父喋る


先日の帰省で、ひさびさに父に会ったのだが、父は相変わらずよく喋る人である。機関銃のような勢いでのべつまくなし喋って喋って喋り倒す感じである。一時間でも二時間でも、とめども無くお喋りが続く。まるで、壊れた拡声器のような、ひたすら空間を満たしている鳴り止む事のないデカイ声を聞き続けていると、僕がこの声の主の、実の子供であるという事実が、つくづく信じがたいことに思われる。


その後、ようやく日が暮れ始め、父の住まいは狭く多人数が宿泊できる環境ではないので、予約してある近くの旅館へと向かい、先に僕が一風呂浴びてやっと一息ついた気分で、夕食の用意が整えられた部屋へ向かうと、どうやら僕が最後だったようですでに皆が居り、で、またしてもものすごい勢いで父のお喋りの声が部屋中にとどろいており、話が猛然と加速していく真っ只中であって、もう乾杯もいただきますもすっ飛ばして喋ってる感じで、一帯どんだけ喋る事があるんだろうと思って唖然とした。

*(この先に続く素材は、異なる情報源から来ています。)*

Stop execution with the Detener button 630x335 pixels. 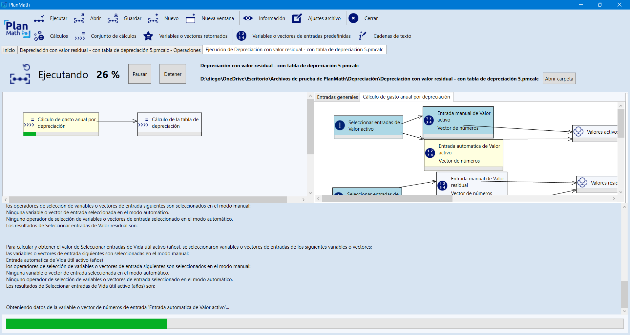point(173,74)
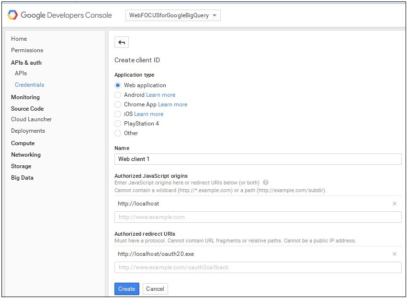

父の話はほとんどが既存のネタで、それはもう何度も聞いたよ、というような話が何度も何度も反復される。あまりにも反復されるので、それはそれで古典落語みたいに、細部の細かな演出の変化とかも含めて、わかっていながらもなんとなく聞いてしまうような、独自の説得力をかすかに含有していなくもないほどだ。(でも話を面白くしようとして、登場人物である僕とかを思いきりいやらしい性格の人間にキャラ付けしたり、阿呆みたいなセリフを言った事にされたりするので、何度も経験済みであるにもかかわらず、それをされるたびに内心ものすごく腹が立つ。)


で、今回も久々にそういうのを聞いていて、改めて思ったのだが、父はもはや、今までもこれからもずっと、このままなんだろうという事で、僕もおそらくはこのままだろうから、それは見事なまでに平行線である、という事であった。しかしそれと同時に、唐突なようだが、僕にとっての「昭和」みたいなものが、父にとってのそれと同様、どこまでいっても遠いことにはならず、いつまで経ってもすぐ近くにある、という事なのであった。父は所謂、戦災孤児で、両親の記憶がない。親戚の家族・兄弟に育てられて、そのことは父の人生をある種、決定的なものにしたのである。67歳になる今でも父はそのことにがんじがらめである。掘り起こせば掘り起こすほど、残酷な現実しか発見できない、という体験が身に刻まれていて、未だにその重力からまったく自由になれず、おそらく今もそうなのである。止め処もなく続く父のお喋りを聞いていると、ひとりの人間を捉え続けているその強い重力の作用を感じる。


僕は僕で、そこから一定の距離をおいてまさにそれとは平行の間隔で今まで来ており、おそらくこれからもそうなのだが、しかしそれは僕とまったく無関係なことでもなく、何事かが僕の中に宿っていて、おそらくそれが、僕にとっての「昭和」みたいなものが「近い」というイメージになっている。


翌日になって、父の住まいから出発する際、靖国神社から毎年送られて来るという扇子をもらった。お前も東京におるんなら暇なとき靖国くらい参って来たらええやないか。お前の爺さんがおるとこやないか。と、そのとき言われて、そういえば同じことを過去にも何度か言われた。旅行中は猛烈に暑く、もらったその扇子が大変役に立った。ひたすらばたばた、あおぎまくっていた。